C’est une chose qu’on ne m’a jamais proposée et que je n’aurais pas vraiment aimé faire. Je préfère discuter avec les gens en face, en comité réduit. Prendre la parole devant des milliers de téléspectateurs sans établir une réelle conversation n’est pas quelque chose qui m’intéresse et je ne suis pas très à l’aise avec cet exercice. Mon rôle actuel me convient parfaitement, nous sommes 4 dans une voiture et discutons de la course, des tactiques; nous donnons notre opinion par rapport au déroulement de la course, chacun a un point de vue différent et c’est cela qui est intéressant. Certains des invités connaissent un peu le milieu du vélo, d’autres pas du tout. Ces derniers découvrent tout grâce à nous : la façon dont se passe une course, le rôle des voitures, le positionnement des coureurs et des équipes; on ne peut pas comprendre tout cela en regardant du cyclisme à la télévision seulement.

Envierais-tu certaines choses dont tu n’as pas pu bénéficier au cyclisme moderne, les réseaux sociaux, les nouveaux médias ou même les centres de formation par exemple? 
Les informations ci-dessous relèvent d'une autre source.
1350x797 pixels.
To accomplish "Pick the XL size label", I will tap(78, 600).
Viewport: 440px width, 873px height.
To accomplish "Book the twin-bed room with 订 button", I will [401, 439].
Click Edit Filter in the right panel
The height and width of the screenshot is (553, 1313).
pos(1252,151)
Forcément, les entrainements tout d’abord. A mon époque, on s’entrainait à l’aveugle, on ne savait pas trop où on allait. On essayait de reproduire le programme des années précédentes en fonction de nos pics de forme. Cela restait tout de même très flou. Lorsqu’il nous arrivait de rester un mois sans courir, nous avions besoin d’une course d’une semaine, au moins, pour retrouver le rythme. Aujourd’hui, grâce aux entrainements pointu et aux intensités, les coureurs n’ont aucune peine à retrouver le rythme dès leur premier jour de course. C’est donc plus facile, ils courent moins et peuvent être performants directement. C’est une autre génération, de mon temps les programmes d’entrainement n’existaient pas et on était tous au même niveau donc c’est comme ça, je ne vais pas m’en plaindre. Le cyclisme évolue, et heureusement.
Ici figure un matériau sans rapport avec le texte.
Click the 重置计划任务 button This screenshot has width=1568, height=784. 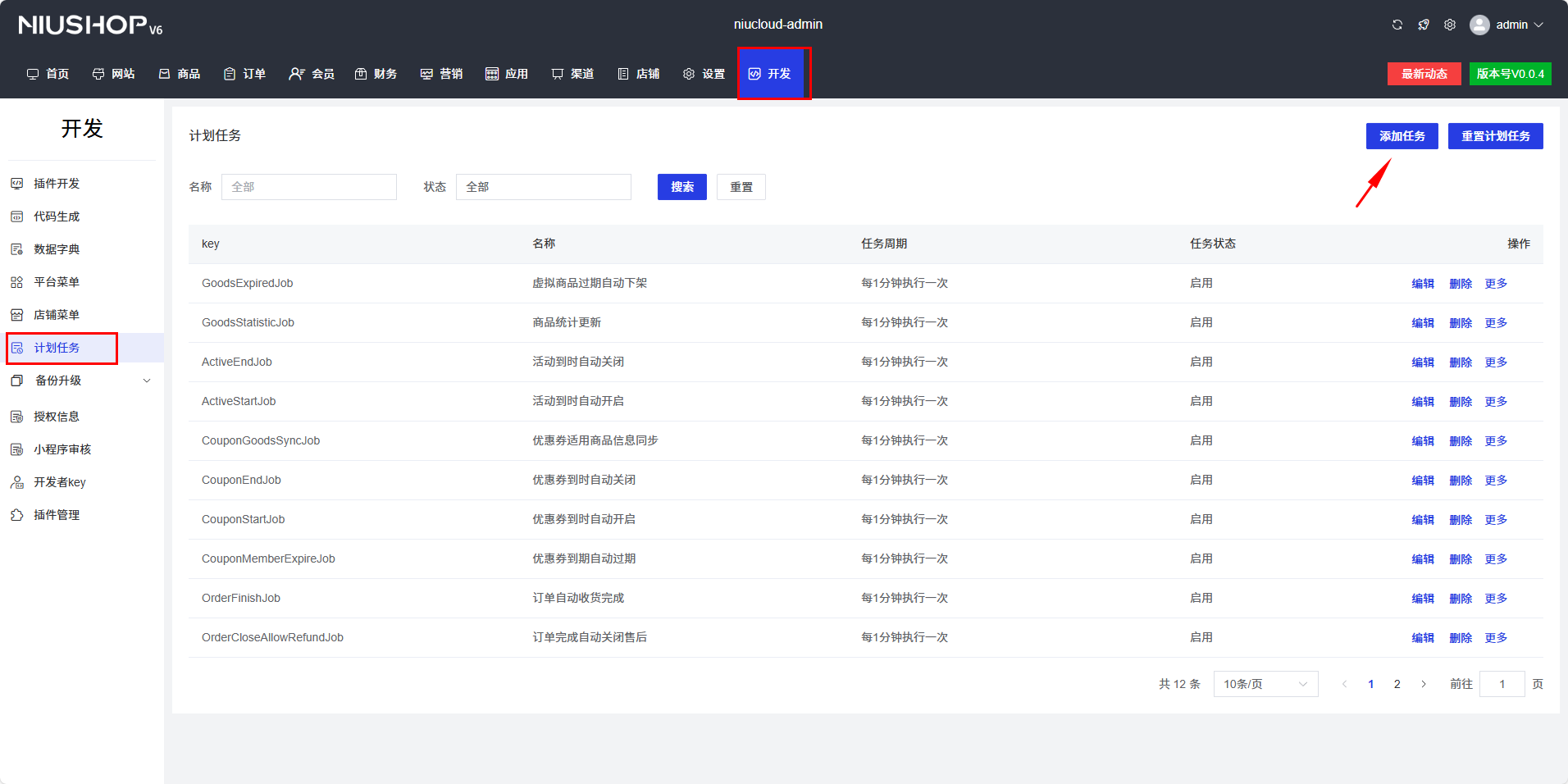(x=1495, y=136)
Etant un coureur discret, comment te serais-tu senti aujourd’hui avec les réseaux sociaux et la multiplication des sources d’informations dans le sport? 

Je n’aime pas trop ça; et même si j’étais jeune, je me connecterai très peu sur ces réseaux. Selon moi, l’entrainement est quelque chose de personnel que je n’afficherais pas au public. Je pense que la préparation physique doit rester secrète afin que les concurrents n’essayent pas de prendre exemple. Avec les réseaux sociaux, les gars exposent toute leur vie, et il n’y a plus cette part de mystère, que je trouvais indispensable, face aux adversaires.

 

Aujourd’hui tu es propriétaire, peux-tu nous expliquer ton activité en quelques mots? 
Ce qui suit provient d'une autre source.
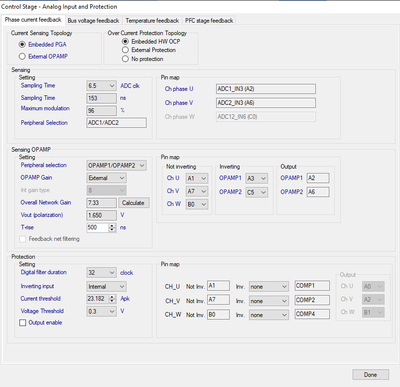This screenshot has height=387, width=400.
Task: Expand Digital filter duration dropdown
Action: point(101,273)
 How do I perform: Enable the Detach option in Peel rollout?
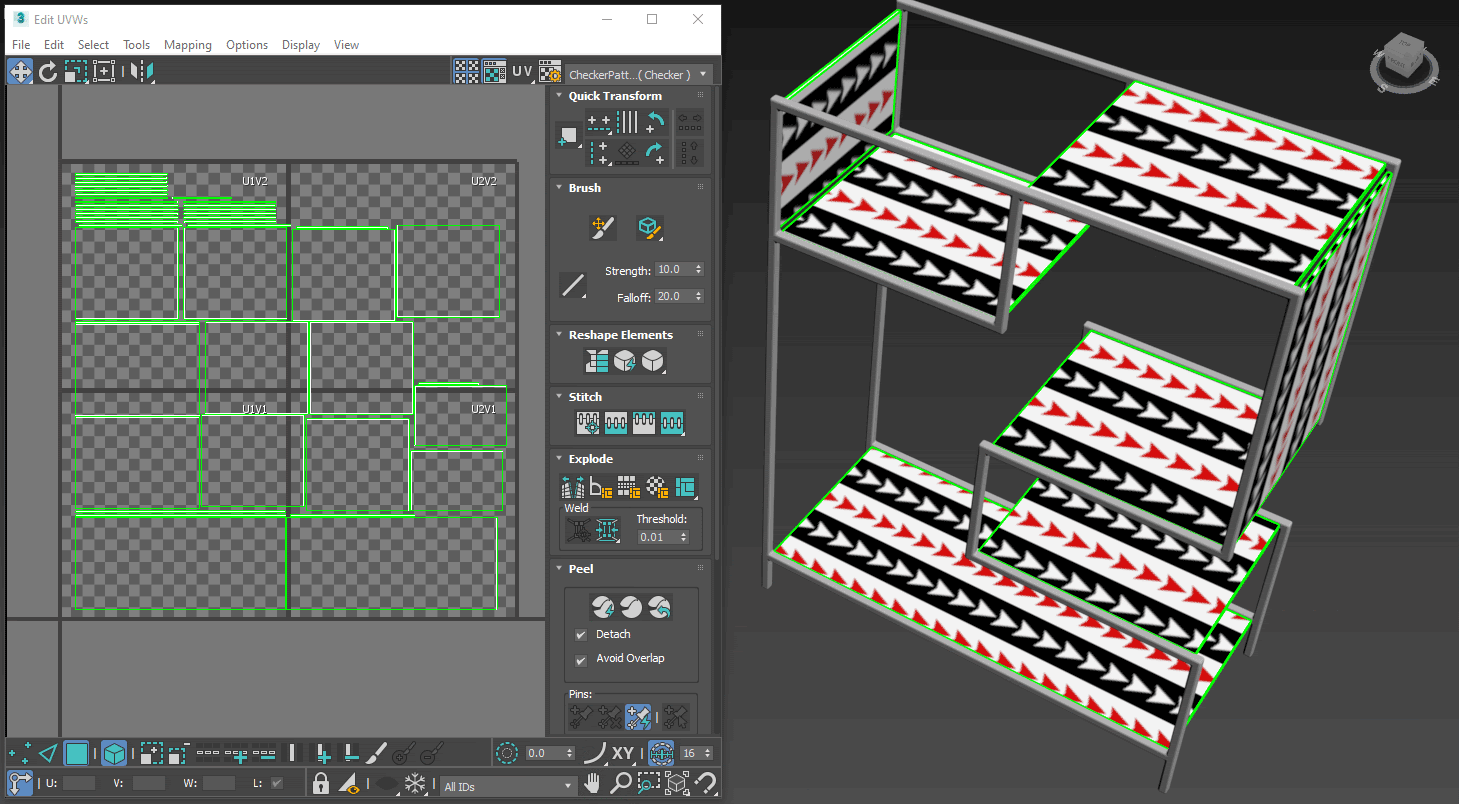582,634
Je produis essentiellement du raisin de table, du muscat de Hambourg. J’ai également un peu de raisin de cuve que j’emmène dans une cave coopérative, Terra Ventoux, afin de faire du vin. Je possède quelques cerisiers mais ma principale production reste le raisin.

En parallèle, j’ai fait construite un gîte que je loue généralement d’avril à octobre.

Dernière question, toi qui connais bien le Ventoux, que penses- tu de la décision du préfet qui a souhaité neutraliser la partie supérieure cette année lors du Tour de France? 

Je pense que ça a été la bonne décision, les coureurs ont eu du mal. Hier, je discutais avec Jalabert qui a suivi la course sur la moto, il dit être passé près de la chute à plusieurs reprises. Selon moi, le dernier kilomètre était quasi impossible à faire en course. Avec le vent de face, les coureurs n’auraient pas attaqué dans les 6 derniers kilomètres, le scénario de l’étape n’a donc pas été modifié. C’était, en tous points, une sage décision. Il y a eu quelques petits incidents, toutes les infrastructures n’ont pas pu être placées mais ce sont les aléas du Tour de France. Le Ventoux fera, une fois supplémentaire, partie de la légende du Tour : l’étape a été tronquée, Froome est tombé et a couru à pieds.